There was I, fancying myself a girl detective, a one woman wonder who would take the literary world by storm with tales of her heroic exploits. Now here I am, cowering in this tiny cell of room and waiting for a servant to escort me to breakfast. I cannot help but imagine that when he arrives he will escort me to my doom.

Tuesday, later

The oddest of days. Baines (for that, I discovered, is the name of the faceless manservant) eventually arrived to take me to breakfast just as the sun was beginning to creep towards the top of the sky. He led me through a veritable labyrinth of dank, narrow corridors, each more foreboding than the last. I tried to avert my eyes as we passed by the stuffed prize-fish and mounted stags. It was all too reminiscent of the sketches in Father's nature books, books that that I ─ though I shudder to think of it now ─ consumed all too eagerly when, as a pallid young girl desperate for adventure, I hid in his study late at night. We even came face-to-face with an enormous stuffed bear, posed ready to pounce. In my terror I fancied that I heard the beast growl, before realising, with some shame, that it was only the sound of my own empty stomach.

Breakfast, or more accurately lunch, was again the strangest of affairs. Baines seated me at the head of a massive mahogany table but laid only one place. There would have been enough food to feed an army, were it an army of the vilest and most savage cannibals. Trays of meats were placed before me, the flesh so raw that I fancied I could still smell the blood. Indeed, I scarcely recognised half the foodstuffs presented for my delectation, let alone did I dare touch them. I saw, however, that I must help myself, as the mysterious manservant had disappeared, yet again, into the shadows. Nibbling a little at a piece of fruit was about all my stomach could bear.

All in all, Baines seems to view me as a curious specimen, an attraction at his own private zoological gardens. And as for my supposed groom, I am almost beginning to question the very existence of My Lord! His man has made no mention of him, and the mysterious Mrs A.C. is yet to surface. Nonetheless, the spectre of the missing Lord Bluebeard haunts every inch of his palace, his spirit very much alive where his body is absent. The man must have an ego the size of his mansion, for there are at least a dozen massive portraits of him scattered about the place. They all depict the same unpleasant features, in any manner of heroic poses.

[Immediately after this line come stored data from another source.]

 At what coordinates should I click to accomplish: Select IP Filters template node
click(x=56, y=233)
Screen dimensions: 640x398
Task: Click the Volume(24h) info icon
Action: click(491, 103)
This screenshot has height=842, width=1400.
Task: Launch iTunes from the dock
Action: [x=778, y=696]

I suspect that he is a man of delusions.

My solitude continued as the day evaporated in stony solitude. Save from a needle, a sewing frame, and an offensively weak cup of tea, I was offered no further refreshment or stimulation. Bereft of my notebook, the only saving grace was the opportunity to explore my surroundings in the daylight. The place is such a maze that I have no idea whether I am facing north, south, east, or west. And I have never in my life encountered so many locked doors! I cannot help but imagine that a skeleton lies beyond each one. In fact, I am almost certain that, as I tip-toed past one of the larger bolted doors, I heard the helpless cries of Bluebeard's latest lost bride.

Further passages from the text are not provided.